Distraught brother is on a quest to have Sarah Augustine tried for the 2010 killings. She is living in Toronto without supervision, he says.
It is a heartbreaking and complex story of violence and mental illness involving a small Caribbean island and a tormented Canadian mother accused of viciously stabbing to death her two small daughters. And never being tried for their murders.
Sarah Augustine has admitted to killing her daughters, 5-year-old Rachel, and 2-month-old Sophie, in a fog of severe depression, according to her anguished brother, Dennis Augustine.
The killings occurred in September 2010 on the small island of Dominica in the Caribbean. Rachel had been stabbed 45 times. Tiny Sophie had been stabbed 31 times.
Eventually diagnosed with post-partum psychosis and bipolar disorder, the troubled woman tried to kill herself after being charged with two counts of murder. Her brother journeyed to the island to help, he told Canada’s City News in an interview shown Wednesday.
But in the last four years, his desire to help has turned into a mission to get his sister tried in a court of law for the murders of his nieces.
The court system in Dominica lacked the expertise to deal with Augustine’s severe mental issues and her trial was aborted.
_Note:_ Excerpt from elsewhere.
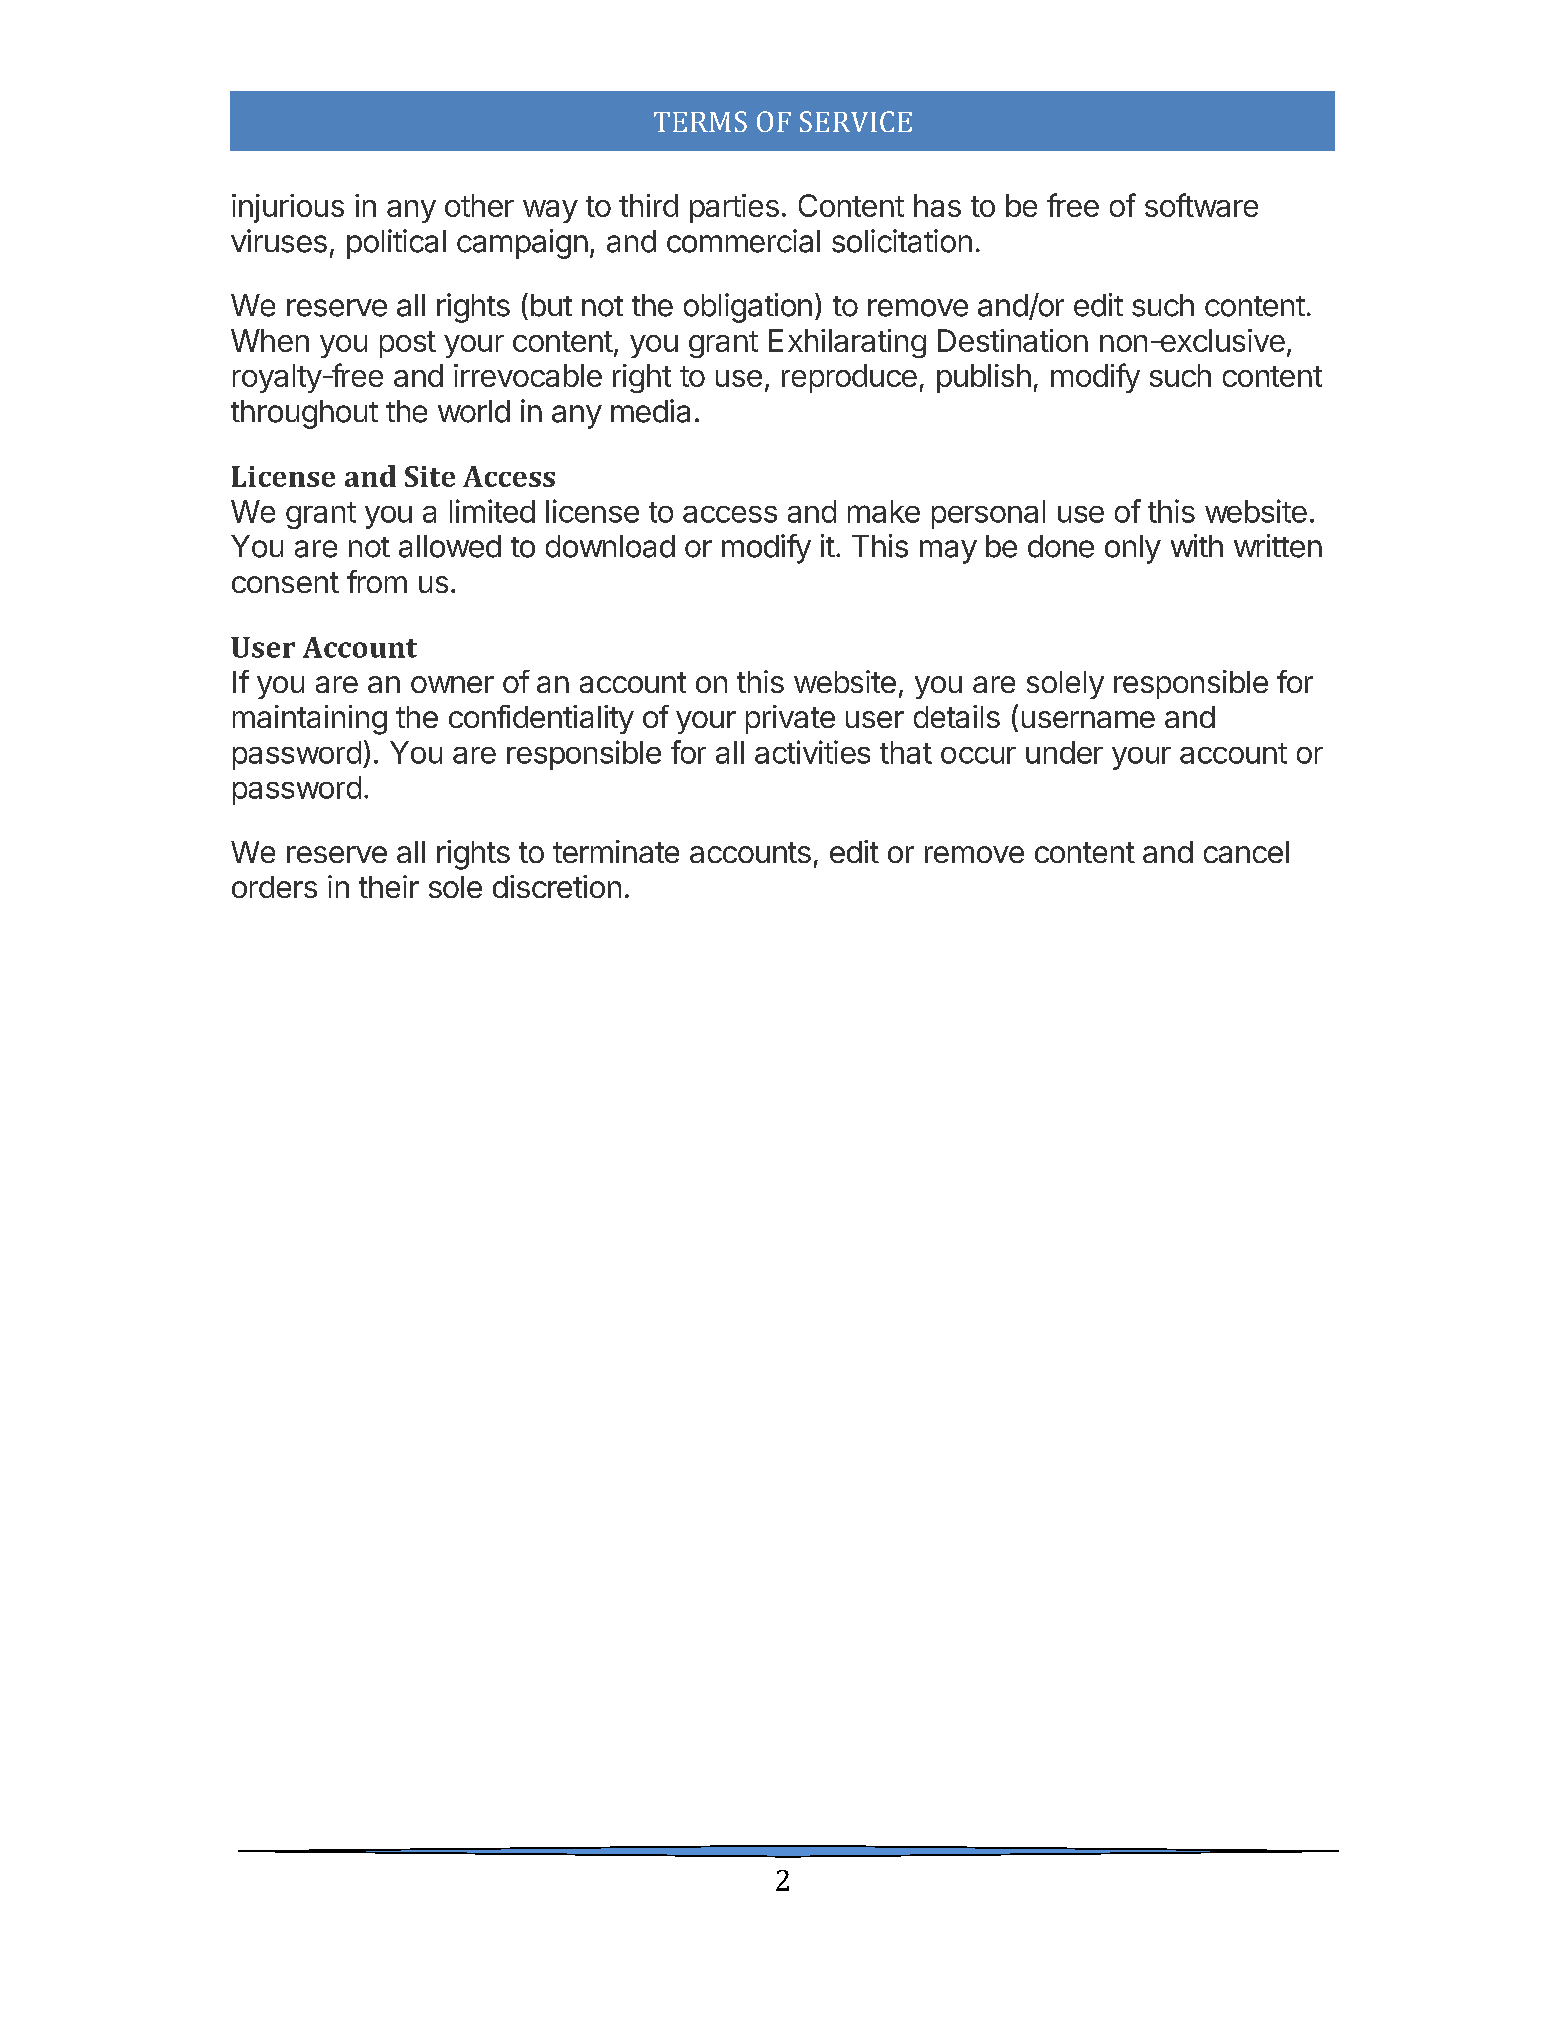 The width and height of the screenshot is (1565, 2025). Describe the element at coordinates (1246, 852) in the screenshot. I see `cancel` at that location.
Instead, she was released into the custody of her brother, who brought her home to Canada, where she committed herself to a psychiatric hospital.
Two months later, she signed herself out, Dennis Augustine said. And she’s been free ever since.
Dennis Augustine says he has petitioned courts in Canada and the small Caribbean island of Dominica to get his sister tried for murdering her two daughters so that she can receive treatment.
Because the crime did not occur in Canada, authorities have no power to commit Sarah against her will, her brother said.
“The scenario that haunts me the most would be that she has some kids and nobody’s the wiser and nobody checks on her and it happens all over again,” he said.
Sarah Augustine spent two months at this psychiatric center in Toronto and then signed herself out. She is the accused killer of her two daughter and is living unsupervised in the Canadian city, her anguished brother says.
He has spent countless hours communicating with legal authorities in Canada and Dominica, but to no avail, he says.
“I feel like it’s my responsibility,” he says. “I’m not their dad, but I loved them. And I don’t know if anyone else has the stomach to do it. So I’m going to say something. And then I’ll be done with it.”